That article is explaining two things at once. Xbox 360 supported tiled rendering to eDRAM (as eDRAM size was only 10 MB). The same command list was replayed multiple tiles. Xbox 360 GPU had some hardware features to make this slightly faster. Most games didn't use this feature.Just to make sure I'm getting this right: the HiZ data was generated by a Z prepass into the daughter die, that was then copied out to main memory, and then read back into the motherdie to and stored in the a dedicated HiZ buffer on the motherdie?

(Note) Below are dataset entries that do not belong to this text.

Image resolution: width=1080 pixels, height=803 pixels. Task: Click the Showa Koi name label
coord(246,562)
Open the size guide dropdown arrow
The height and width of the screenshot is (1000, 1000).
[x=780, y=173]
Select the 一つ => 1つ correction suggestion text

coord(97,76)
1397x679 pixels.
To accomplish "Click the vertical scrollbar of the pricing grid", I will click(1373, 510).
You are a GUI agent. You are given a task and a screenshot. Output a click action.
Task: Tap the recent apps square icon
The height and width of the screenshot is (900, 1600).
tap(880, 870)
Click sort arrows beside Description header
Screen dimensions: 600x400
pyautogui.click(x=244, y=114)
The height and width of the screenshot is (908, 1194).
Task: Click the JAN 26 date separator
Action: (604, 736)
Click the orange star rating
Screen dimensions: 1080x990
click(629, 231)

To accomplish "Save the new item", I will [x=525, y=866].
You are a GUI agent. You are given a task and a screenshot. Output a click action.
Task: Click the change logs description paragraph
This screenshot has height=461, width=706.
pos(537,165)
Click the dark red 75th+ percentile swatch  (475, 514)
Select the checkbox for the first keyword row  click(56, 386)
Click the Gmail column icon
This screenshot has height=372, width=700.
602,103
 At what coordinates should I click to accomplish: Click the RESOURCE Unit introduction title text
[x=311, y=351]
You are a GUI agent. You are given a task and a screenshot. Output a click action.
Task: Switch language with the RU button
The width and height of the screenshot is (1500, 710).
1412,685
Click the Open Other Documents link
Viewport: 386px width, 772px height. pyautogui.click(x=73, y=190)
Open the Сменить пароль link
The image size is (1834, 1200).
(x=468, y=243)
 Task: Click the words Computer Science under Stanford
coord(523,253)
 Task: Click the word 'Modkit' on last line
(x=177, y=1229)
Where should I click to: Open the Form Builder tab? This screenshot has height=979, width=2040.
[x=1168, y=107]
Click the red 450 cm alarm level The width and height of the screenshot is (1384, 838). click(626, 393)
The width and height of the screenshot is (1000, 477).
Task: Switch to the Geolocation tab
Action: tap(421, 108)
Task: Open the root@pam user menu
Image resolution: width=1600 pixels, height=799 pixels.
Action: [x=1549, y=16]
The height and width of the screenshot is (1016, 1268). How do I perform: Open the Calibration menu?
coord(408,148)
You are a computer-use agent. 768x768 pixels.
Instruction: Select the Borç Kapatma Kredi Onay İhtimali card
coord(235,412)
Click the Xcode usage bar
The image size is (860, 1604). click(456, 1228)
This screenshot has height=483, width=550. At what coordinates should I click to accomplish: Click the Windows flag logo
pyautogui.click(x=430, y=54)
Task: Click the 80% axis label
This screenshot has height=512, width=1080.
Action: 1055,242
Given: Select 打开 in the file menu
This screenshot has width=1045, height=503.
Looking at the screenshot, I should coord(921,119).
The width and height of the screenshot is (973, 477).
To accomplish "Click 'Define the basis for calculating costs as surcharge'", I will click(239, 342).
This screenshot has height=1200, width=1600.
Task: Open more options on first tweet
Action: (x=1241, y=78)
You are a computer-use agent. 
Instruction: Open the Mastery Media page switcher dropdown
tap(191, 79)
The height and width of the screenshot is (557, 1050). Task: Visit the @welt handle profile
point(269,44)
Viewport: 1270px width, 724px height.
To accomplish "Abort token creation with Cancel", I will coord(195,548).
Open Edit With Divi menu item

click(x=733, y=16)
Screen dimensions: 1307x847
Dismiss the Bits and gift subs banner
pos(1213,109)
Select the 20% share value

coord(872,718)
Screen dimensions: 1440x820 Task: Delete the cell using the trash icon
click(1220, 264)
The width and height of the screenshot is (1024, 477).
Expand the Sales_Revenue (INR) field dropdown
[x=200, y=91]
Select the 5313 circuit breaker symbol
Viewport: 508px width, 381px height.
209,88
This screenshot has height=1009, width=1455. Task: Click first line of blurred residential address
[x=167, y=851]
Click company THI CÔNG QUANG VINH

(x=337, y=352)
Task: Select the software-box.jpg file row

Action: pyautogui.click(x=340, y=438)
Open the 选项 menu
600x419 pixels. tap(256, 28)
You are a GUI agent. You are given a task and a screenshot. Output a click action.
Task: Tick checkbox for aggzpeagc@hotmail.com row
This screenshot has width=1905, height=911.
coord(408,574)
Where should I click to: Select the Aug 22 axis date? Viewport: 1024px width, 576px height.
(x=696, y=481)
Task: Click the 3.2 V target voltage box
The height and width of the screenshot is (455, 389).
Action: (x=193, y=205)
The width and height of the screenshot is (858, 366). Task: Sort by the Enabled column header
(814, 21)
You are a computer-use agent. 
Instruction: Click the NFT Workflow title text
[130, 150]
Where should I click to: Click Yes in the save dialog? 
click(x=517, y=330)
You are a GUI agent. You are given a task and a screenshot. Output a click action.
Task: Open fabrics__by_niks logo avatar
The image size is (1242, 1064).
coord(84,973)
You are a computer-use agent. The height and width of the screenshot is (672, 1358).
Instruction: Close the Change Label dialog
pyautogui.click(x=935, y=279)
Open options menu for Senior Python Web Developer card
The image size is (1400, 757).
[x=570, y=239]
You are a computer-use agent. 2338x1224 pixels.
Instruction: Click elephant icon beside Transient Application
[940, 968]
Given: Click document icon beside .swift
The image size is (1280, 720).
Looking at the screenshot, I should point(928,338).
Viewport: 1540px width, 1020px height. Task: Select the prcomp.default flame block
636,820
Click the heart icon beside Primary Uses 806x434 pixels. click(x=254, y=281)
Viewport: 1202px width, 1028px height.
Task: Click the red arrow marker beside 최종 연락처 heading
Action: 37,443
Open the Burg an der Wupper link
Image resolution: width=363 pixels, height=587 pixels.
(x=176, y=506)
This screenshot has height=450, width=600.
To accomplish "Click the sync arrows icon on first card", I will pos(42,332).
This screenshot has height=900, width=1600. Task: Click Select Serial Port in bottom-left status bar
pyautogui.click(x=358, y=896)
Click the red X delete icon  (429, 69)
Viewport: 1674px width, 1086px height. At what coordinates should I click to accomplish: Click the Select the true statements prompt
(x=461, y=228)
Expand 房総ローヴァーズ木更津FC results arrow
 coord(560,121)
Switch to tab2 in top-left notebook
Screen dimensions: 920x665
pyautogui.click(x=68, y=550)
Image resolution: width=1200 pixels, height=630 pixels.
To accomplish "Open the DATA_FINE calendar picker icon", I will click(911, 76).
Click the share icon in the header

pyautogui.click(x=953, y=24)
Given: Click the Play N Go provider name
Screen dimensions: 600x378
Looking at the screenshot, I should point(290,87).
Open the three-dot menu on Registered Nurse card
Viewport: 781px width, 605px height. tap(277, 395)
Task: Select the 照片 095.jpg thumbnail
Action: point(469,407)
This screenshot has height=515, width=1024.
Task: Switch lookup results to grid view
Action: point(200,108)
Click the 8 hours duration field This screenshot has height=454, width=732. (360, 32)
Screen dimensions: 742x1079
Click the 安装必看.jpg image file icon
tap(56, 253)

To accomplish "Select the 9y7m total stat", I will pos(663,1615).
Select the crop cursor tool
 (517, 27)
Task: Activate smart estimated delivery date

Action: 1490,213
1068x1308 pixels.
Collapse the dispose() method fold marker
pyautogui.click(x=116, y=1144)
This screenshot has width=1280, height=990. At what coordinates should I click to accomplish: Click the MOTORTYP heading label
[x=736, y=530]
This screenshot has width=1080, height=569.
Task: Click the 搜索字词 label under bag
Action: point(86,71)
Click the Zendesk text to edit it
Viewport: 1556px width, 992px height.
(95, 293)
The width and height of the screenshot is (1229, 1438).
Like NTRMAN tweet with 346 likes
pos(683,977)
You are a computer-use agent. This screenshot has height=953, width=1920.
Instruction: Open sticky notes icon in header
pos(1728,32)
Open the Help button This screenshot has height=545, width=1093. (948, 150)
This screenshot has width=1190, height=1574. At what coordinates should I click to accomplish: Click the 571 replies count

Is hierarchical z still used?
Hierarchical Z on the other hand is/was a great feature. It was introduced already in DirectX 7.0 GPUs (http://www.graphicshardware.org/previous/www_2000/presentations/ATIHot3D.pdf). It is still used by all modern AMD/Nvidia/Intel GPUs. The idea is simple. You have an additional lower resolution depth buffer (for example at 8x8 lower resolution, saving 64x BW and memory). This lower resolution depth buffer stores the maximum (furthest away) depth value of the (8x8) tile. As the HiZ buffer is much smaller than the actual Z-buffer, the GPU can keep it either in dedicated fast on-chip memory or efficiently cache it (all modern GPUs have general purpose R&W caches). This cuts down the bandwidth required to read the (full resolution) depth buffer quite a bit, especially in scenes with lots of depth overdraw. Also it allows the GPU to cull multiple pixels at once with a single HiZ depth test.